Series co-creator Peter Gould, who both pens and directs the finale, gives Odenkirk no shortage of terrific moments here. The episode highlight is a mesmerizing monologue of self-destruction, done without any kind of self-effacing comfort, set – in all places – at the Bingo hall where Jimmy MCs. As the protagonist calls out the numbers whirling around in a windy vortex-like machine, the sound of the contraption’s crack and rattling starts to mess with his head. Slowly, Jimmy begins to lose his flair for quick improvisation. When a series of balls with the letter B come up, he is only reminded of his brother’s betrayal. (Among the other words he mentions in an alphabetical tirade is Belize, a sly wink to Breaking Bad fans.)

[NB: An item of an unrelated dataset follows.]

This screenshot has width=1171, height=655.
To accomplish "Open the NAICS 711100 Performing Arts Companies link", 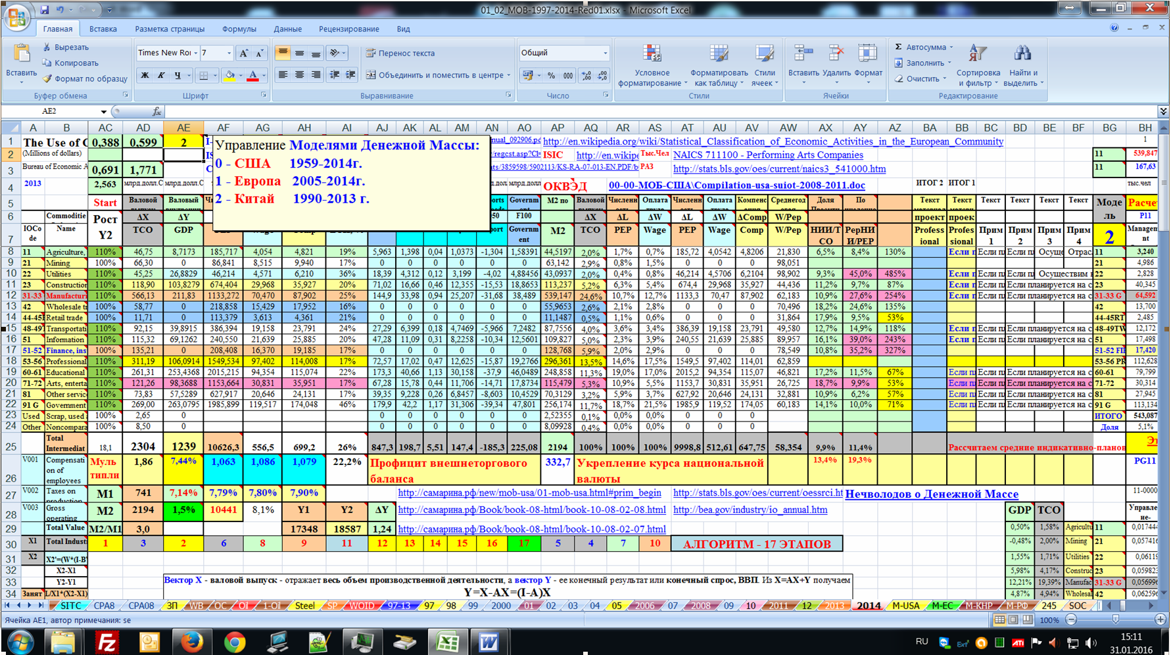I will (767, 155).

Jimmy’s frustration boils until he is bitching about the “soulless, radioactive” New Mexico melting outside the room’s windows. With the floor and mic to himself, he entertains (and horrifies) the senior citizens with tales of a “Chicago sunroof.” He mentions Chet, the man who ruined his marriage, and the juvenile act of revenge that sent Jimmy to prison on counts of indecent exposure. “I’ve been paying for it ever since!” he snipes at the crowd, his sunny demeanor melting away to show his burned side. (This speech, featuring Odenkirk’s ace comic timing and dramatic nuance, is so expertly delivered that this reviewer stopped the episode at the commercial break, rewound to the start and watched it again to catch up on all the bits he missed as he howled in awe and disbelief.)
Alas, Jimmy returns to his old stomping ground of Chicago to visit pal and past grifting partner Marco (Mel Rodriguez). We met Marco in the cold open of “Hero” several weeks back and he returns in the starting flashback of the episode that features his name in the title. In that scene, he is peeved that Jimmy is moving out of town after spending time in jail. Jimmy believes that the time has come for Slippin’ Jimmy to slide away, while Marco rolls his eyes at this prospect. Several years later, the two men reunite in the same dimly lit bar for a bottle of beer and the chance to return to the art of the con.